Fue en Detroit, en manos de Ayrton Senna, donde la escudería montada décadas atrás por Anthony Colin Bruce Chapman venció por última vez una carrera de F1. Lo hizo en 1987, y lo hizo ya sin el genio británico lanzando gorras. Chapman se había ido en 1982 tras un fulminante ataque cardiaco.
Pero hoy, si existe el cielo, sabemos que una gorra ha vuelto a salir disparada, a volar en celebración de una victoria.

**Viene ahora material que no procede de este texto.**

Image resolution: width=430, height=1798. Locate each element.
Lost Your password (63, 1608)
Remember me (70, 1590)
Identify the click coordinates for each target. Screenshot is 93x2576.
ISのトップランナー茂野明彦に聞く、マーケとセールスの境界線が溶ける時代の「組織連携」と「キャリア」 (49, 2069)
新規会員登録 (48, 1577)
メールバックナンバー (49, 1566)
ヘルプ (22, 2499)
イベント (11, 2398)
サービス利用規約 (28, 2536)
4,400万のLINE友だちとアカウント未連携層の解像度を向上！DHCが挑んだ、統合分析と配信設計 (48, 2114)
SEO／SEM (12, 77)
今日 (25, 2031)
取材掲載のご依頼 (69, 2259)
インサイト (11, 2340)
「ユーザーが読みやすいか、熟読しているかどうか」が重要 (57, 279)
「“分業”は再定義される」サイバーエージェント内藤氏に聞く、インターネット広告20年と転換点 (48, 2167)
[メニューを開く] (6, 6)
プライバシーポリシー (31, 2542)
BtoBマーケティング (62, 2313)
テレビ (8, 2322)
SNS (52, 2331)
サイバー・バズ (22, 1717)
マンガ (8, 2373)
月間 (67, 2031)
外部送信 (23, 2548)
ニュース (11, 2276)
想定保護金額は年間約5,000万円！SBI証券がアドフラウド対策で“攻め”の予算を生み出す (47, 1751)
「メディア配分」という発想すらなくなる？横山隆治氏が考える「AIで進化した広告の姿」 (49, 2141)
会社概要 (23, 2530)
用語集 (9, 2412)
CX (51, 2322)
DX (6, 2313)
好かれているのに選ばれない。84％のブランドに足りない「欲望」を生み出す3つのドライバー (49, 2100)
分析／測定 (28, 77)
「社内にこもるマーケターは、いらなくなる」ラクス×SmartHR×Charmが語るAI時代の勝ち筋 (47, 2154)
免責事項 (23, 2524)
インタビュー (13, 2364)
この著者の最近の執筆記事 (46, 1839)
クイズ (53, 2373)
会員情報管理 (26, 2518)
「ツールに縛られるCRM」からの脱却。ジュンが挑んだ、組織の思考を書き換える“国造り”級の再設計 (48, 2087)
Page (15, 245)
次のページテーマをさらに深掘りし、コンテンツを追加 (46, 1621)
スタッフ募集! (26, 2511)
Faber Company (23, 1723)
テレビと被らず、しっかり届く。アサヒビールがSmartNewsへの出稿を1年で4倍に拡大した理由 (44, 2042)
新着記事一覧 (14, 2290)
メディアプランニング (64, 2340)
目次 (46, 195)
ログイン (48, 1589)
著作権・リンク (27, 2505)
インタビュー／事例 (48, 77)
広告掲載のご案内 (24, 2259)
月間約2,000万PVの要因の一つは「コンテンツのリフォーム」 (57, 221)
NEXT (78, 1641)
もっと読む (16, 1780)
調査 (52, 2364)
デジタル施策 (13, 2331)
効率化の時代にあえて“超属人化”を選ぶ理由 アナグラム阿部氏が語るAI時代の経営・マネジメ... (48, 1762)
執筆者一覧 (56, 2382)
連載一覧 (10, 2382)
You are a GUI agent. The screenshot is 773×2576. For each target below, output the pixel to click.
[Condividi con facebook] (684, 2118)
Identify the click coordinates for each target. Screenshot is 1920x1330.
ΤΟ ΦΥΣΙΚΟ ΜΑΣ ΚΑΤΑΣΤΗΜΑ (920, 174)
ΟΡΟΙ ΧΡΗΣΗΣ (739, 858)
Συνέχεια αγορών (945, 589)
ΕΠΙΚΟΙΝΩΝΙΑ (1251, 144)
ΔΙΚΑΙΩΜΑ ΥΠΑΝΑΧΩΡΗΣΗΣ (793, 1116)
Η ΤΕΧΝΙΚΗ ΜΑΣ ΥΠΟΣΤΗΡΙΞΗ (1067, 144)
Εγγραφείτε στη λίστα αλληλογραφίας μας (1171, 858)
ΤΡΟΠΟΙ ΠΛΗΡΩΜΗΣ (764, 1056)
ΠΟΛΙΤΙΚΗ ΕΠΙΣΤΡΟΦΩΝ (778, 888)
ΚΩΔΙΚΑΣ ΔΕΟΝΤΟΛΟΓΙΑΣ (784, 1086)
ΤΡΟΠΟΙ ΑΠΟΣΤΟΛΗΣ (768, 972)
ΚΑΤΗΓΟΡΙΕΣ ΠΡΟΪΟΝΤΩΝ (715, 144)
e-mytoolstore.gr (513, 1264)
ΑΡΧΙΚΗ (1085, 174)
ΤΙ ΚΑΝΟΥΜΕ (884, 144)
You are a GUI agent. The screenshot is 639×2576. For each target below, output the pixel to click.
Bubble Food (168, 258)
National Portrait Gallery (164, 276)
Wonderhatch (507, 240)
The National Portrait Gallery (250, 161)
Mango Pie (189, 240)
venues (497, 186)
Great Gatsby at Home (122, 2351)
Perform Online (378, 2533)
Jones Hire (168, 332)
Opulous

Ha sido en el Gran Premio de Abu Dhabi, con un coche pintado de negro y oro, fabricado en Enstone, en lugar de cerca de Hethel, y con un finlandés al volante.
Kimi Raikkonen, por el que nos declaramos fervientes seguidores al inicio de temporada en un gesto chaquetero y poco objetivo, ha demostrado que podía ganar este año, en la temporada de su retorno al Gran Circo.
Lo ha hecho con un coche que nació competitivo, pero que ha estado siempre por detrás de los grandes favoritos al mundial. Su ritmo de evolución no ha podido igualar el de Ferrari, McLaren y Red Bull. Pero la suerte y la consistencia de Raikkonen se han combinado, por fin, en una carrera apoteósica, para permitir al finlandés ganar una carrera tres años después de su último triunfo (Spa, 2009).